The aim of this initiative is to raise awareness and offer solutions to global problems, including climate change, through environmental education. The initiative aims to show that the climate problem is also a problem of inequality and that sustainable solutions can only be achieved with a holistic perspective.

Accelerator Lab Turkey's initiative will guide discussions on the future by adopting a decision-making simulation and systems thinking method in education, which was awarded in the Lab’s recent UNDP Social Innovation Challenge and is being piloted.

Systems thinking, which offers a new language in understanding how the world works, enables us to see the parts of the whole and the network of relationships simultaneously. Systems thinking also tries to reveal the structure that creates change by questioning how events occur over time. Thus, it supports the formation of a holistic perspective instead of promoting silo thinking.

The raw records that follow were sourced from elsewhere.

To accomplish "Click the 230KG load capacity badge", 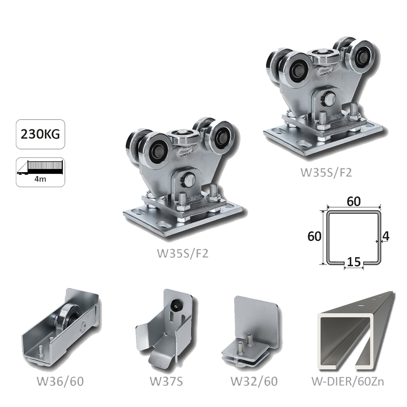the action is click(x=40, y=134).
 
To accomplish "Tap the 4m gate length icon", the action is click(x=40, y=172).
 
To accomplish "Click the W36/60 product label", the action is click(x=60, y=381).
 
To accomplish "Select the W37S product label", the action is click(x=166, y=381).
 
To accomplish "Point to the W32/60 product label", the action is click(x=254, y=381).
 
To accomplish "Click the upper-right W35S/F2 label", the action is click(x=326, y=172).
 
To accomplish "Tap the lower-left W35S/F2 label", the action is click(x=183, y=253).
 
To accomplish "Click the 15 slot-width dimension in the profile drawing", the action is click(x=354, y=262).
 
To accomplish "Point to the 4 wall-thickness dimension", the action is click(x=386, y=236).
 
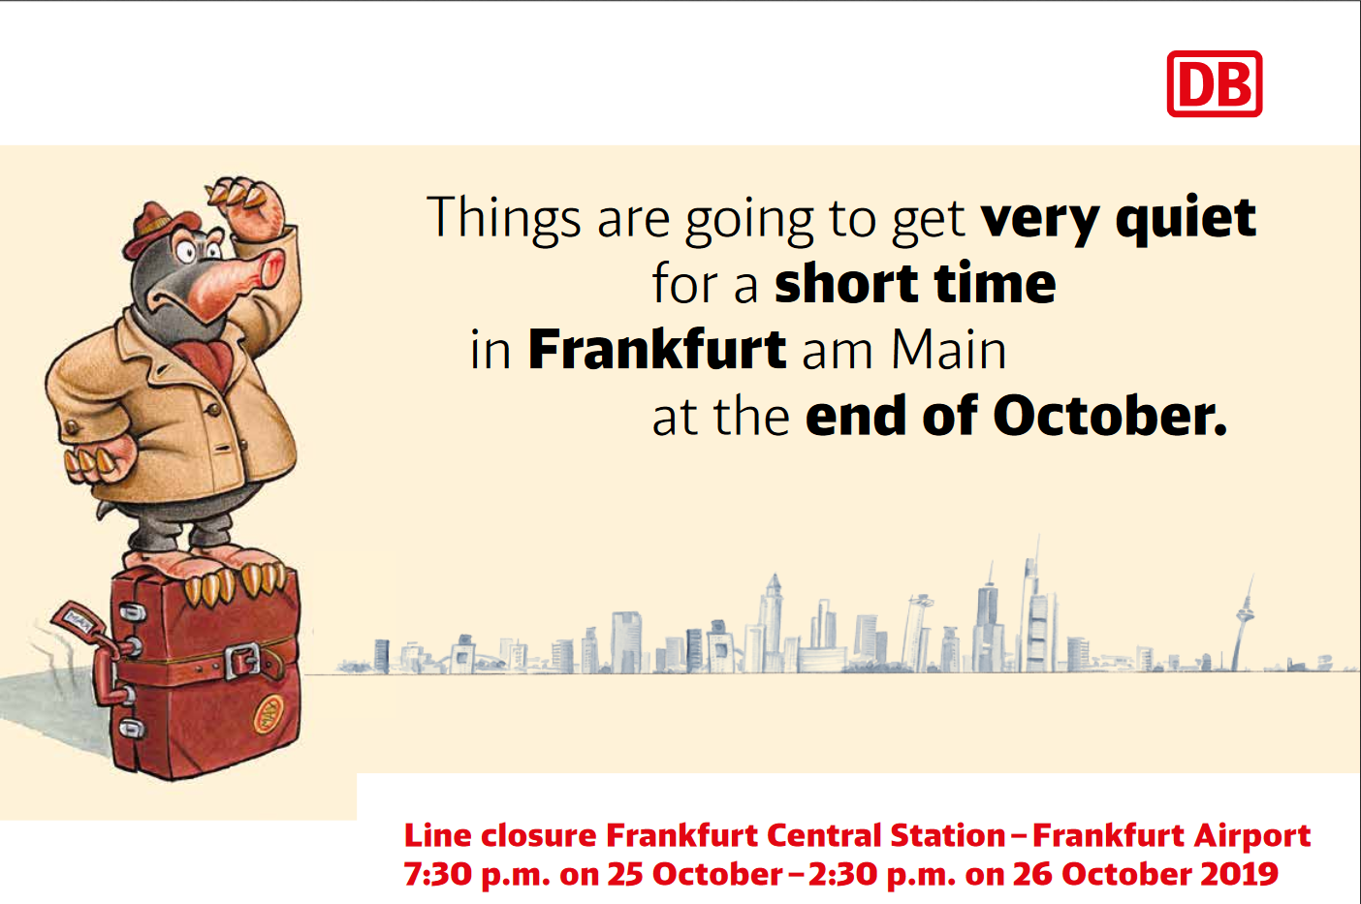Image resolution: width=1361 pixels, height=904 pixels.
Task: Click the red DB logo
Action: [1214, 83]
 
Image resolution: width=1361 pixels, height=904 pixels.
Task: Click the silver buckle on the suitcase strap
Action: [243, 661]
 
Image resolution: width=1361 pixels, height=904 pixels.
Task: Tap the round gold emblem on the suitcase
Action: [269, 714]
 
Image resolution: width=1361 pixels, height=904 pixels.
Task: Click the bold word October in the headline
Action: [1110, 416]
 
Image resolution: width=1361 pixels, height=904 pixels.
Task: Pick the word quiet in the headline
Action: [1186, 219]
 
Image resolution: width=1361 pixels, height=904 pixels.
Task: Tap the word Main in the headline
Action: [948, 350]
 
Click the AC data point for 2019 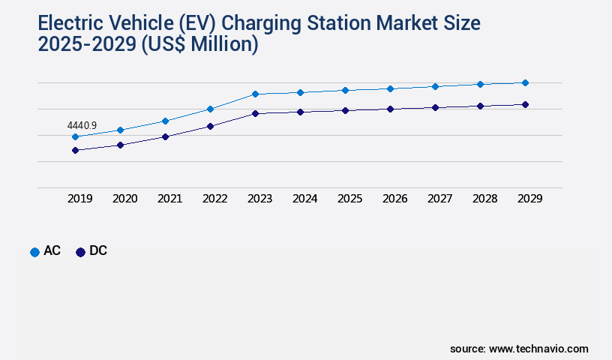pyautogui.click(x=75, y=136)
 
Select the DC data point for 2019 pyautogui.click(x=75, y=150)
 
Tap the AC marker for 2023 pyautogui.click(x=255, y=94)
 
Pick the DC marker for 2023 pyautogui.click(x=255, y=113)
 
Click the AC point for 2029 pyautogui.click(x=525, y=82)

According to UNDP Turkey Accelerator Lab’s Head of Exploration Gokce Tuna “Systems thinking is an essential tool for understanding and taking action in relation to the climate crisis.” She further added that “What needs to be done in order to overcome the obstacles to the mainstreaming of this tool is to develop this approach at a young age. For this reason, we want to support inclusion of systems thinking and climate and environmental education in the curriculum.”

The first training at Darussafaka Secondary School started as an after-school activity and will continue until December. On completion, the initiative will share its results and the training programme designed in the field of climate change with educators and education researchers.

“We want to ensure that systems thinking education, which we developed under the guidance of the Systems Thinking Association last year, is widely used in our school and applied in different disciplines.” said Darussafaka Schools Research and Development Coordinator Meltem Ceylan Alibeyoglu. “We aim to promote this programme on climate change in the whole country in the long run, together with our partners.” she added.

In the first phase of the three-part training, the size, changes and relations of population, migration, economy and greenhouse gas emissions will be examined at both country and global levels by using systems thinking tools.

In the second part, students will play the "World Climate" simulation game developed by Climate Interactive and adapted into Turkish in cooperation with the System Thinking Association and Change for Climate. The simulation game is an in-person role-playing exercise of the UN climate change negotiations.

In the third and final part of the programme, a comprehensive training on climate change will be given and the problems will be analysed within the framework of the Sustainable Development Goals (SDGs). The purpose of this part, in which systems thinking tools will be used, is to see the foundational structures that create the problem.

“The problem of climate change is not just an environmental one and it is not possible to solve it solely with an isolated approach.” said Emre Goktepe, Chairman of the Systems Thinking Association. "To transform into sustainable societies, it is imperative that not only policymakers but also individuals and groups become systems thinkers." he added.

Bogazici University Faculty Member Dr. Gaye Defne Ceyhan MacLellan also added that, “With this initiative, we aim to create a simulation environment where secondary school students can understand the complex nature of climate change through systems thinking and evaluate its economic, social and political dimensions with the World Climate game. We think that the study will set an example for data-based decision-making processes in the field of education.”

As we enter the last nine years to meet the SDGs adopted by world leaders in 2015, integrating climate action, which is among its goals, into education systems is one of the critical steps for achieving sustainable development. Understanding the causes of climate change, the interactions between different factors and their effects forms the basis of developing a holistic perspective to solve one of the biggest problems of our time, the climate crisis.